[DATA SUPPLIED — start]

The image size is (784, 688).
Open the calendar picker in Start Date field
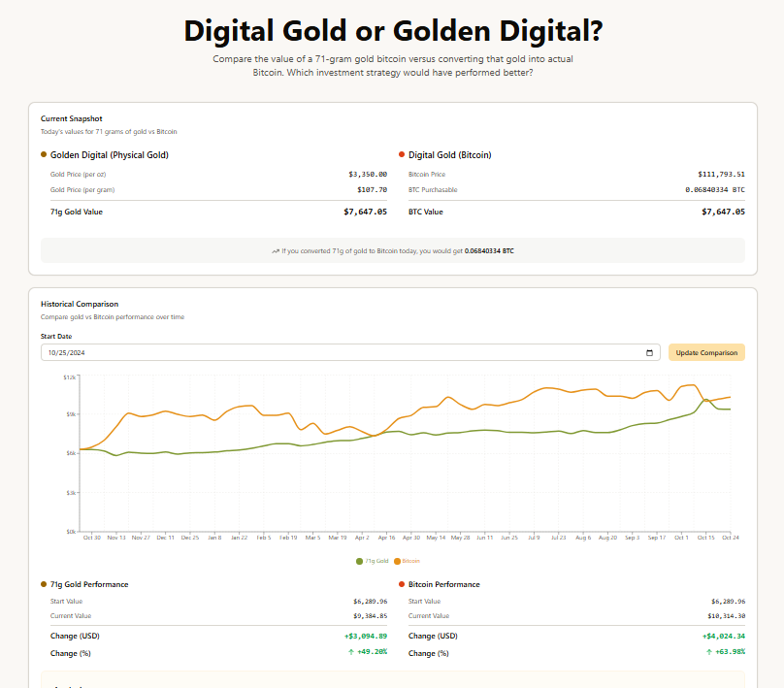point(649,352)
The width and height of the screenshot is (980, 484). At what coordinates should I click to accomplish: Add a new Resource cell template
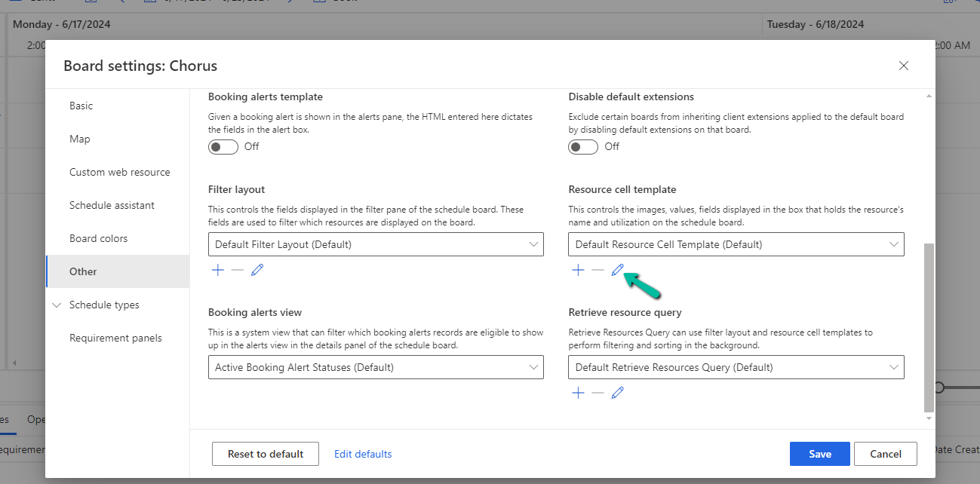pos(578,269)
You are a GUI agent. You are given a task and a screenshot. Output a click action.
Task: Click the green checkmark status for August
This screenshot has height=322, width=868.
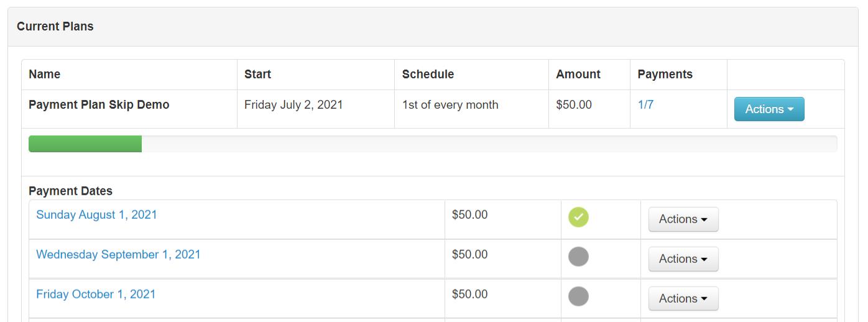point(578,217)
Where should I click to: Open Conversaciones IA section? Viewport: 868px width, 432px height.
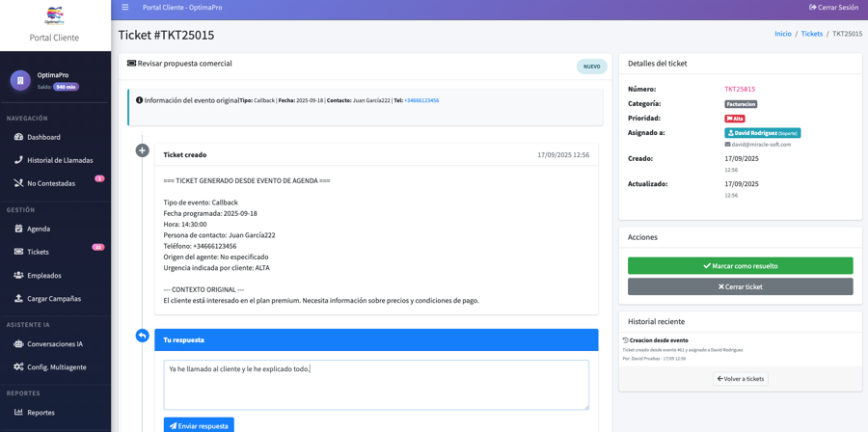(x=54, y=343)
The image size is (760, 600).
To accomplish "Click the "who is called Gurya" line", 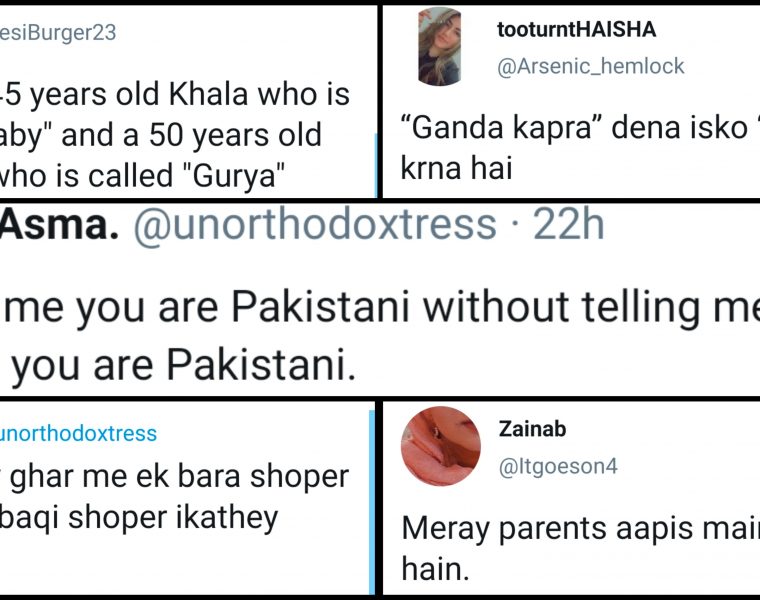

[DATA SUPPLIED — finish]

From the line containing "This screenshot has height=322, width=868." through the last line of the entries, both included, print each line exactly and omit any picture.

This screenshot has height=322, width=868.
point(578,217)
Where should I click to: Open Conversaciones IA section? Viewport: 868px width, 432px height.
(x=54, y=343)
The image size is (760, 600).
To accomplish "Click the "who is called Gurya" line", 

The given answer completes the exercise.